Sono femmina, come un’orsa, come una leonessa. Come una gatta. Miao. Come una alligatrice. Zac.
Come una leonessa, un’orsa, una gatta ho partorito cuccioli, li ho allattati e coccolati. Diversamente dalla leonessa, continuerò ad amarli per sempre. Né avrei mai permesso, a un nuovo maschio nella tribù, di ammazzarmeli sotto il naso per far posto alla sua discendenza futura. Diversamente dall’orsa, non ho abbandonato i miei piccoli appena sono stati un poco capaci di arrangiarsi. Diversamente dalla gatta, non li ho nutriti a topolini.
Ho messo al mondo i tre figli con ebbrezza e stravedo per loro. Essere nonna di nove nipoti poi è grandioso. Ma qui dico che la mente e la coscienza sono molto più potenti che partorire e allattare, molto più significativi degli ormoni. Molto più importanti che non avere la barba. La mente nel suo terrore crea infiniti, solleva la bellezza, sfida dio.

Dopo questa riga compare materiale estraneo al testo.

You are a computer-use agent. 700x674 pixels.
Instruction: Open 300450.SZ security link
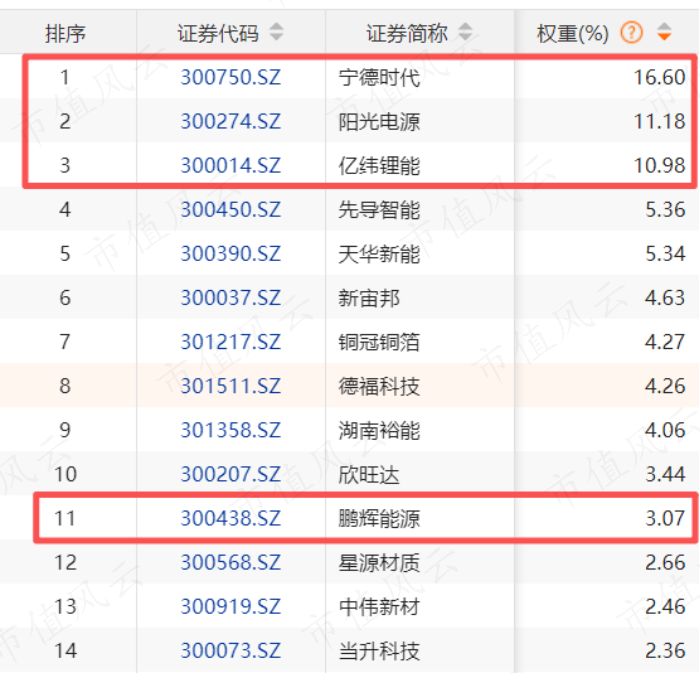click(x=230, y=209)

Quindi l’essere vivente cui somiglio di più non è una leonessa, è un uomo. Come un uomo non ho coda né criniera, e difficilmente mi accade di essere fucilata da bracconieri durante safari in Africa. Come un uomo sono bipede, ho pollice opponibile, parlo, so leggere e scrivere ─ per fortuna che l’Isis non me l’ha impedito. Come un uomo sono cosciente, cosciente di essere cosciente, cosciente che morirò. L’ultimo punto è basilare. È l’abisso della condizione umana.
So anche fare fotografie, guidare la macchina, scrivere sul web. So anche mettermi le dita nel naso. Le foche non possono.
Eppure conosco molti uomini, colti, cortesi e affabili, che spesso palesano, con misogina affabilità e cortesia, l’intima convinzione che io non sia precisamente un essere umano, che io, come donna, sia qualcosa di più naturale, più intenso e spontaneo, istintivo, animalesco dei veri esseri umani. O anche divino, che è lo stesso. Uffa.
Ma non solo uomini ci trovano diverse. Conosco anche donne, colte e sapienti, che, con loro sapienza e cultura, fanno della differenza sessuale un’alta filosofia femminista cui affidare il senso del vivere. Ipostatizzano. Come se noi, per l’esser femmine, fossimo fatte di materia migliore, più metafisica e spirituale di quella che costituisce i corpi dei maschi della specie. Non è vero: fatta salva l’influenza di testosterone ed estrogeni sui comportamenti rispettivi, possiamo essere buone o cattive, stupide o geniali, spesso acide. Possiamo odiarci fra noi e disprezzarci, mica siamo sorelle? Possiamo mentire, bramare il potere, uccidere. Come gli uomini. Essere stronze come un uomo stronzo.
Ci unifica un solo fatto: essere disprezzate, odiate perché donne.
L’ immensa cultura misogina che attraversa il pianeta.
«La donna è meglio, la donna è meno, la donna è più, la donna è qui, la donna è là, la donna è giù, la donna è su, la donna è divina, la donna è un angelo, la donna è una bestia», che palle, la Donna non esiste. Non esiste neanche l’Uomo. Siamo solo tanti uomini e tante donne diversi/e.
No, non sto facendo propaganda alla teoria del gender.
Dopo un’altra donna, l’essere vivente cui somiglio di più non è una leonessa, è un uomo. Purtroppo.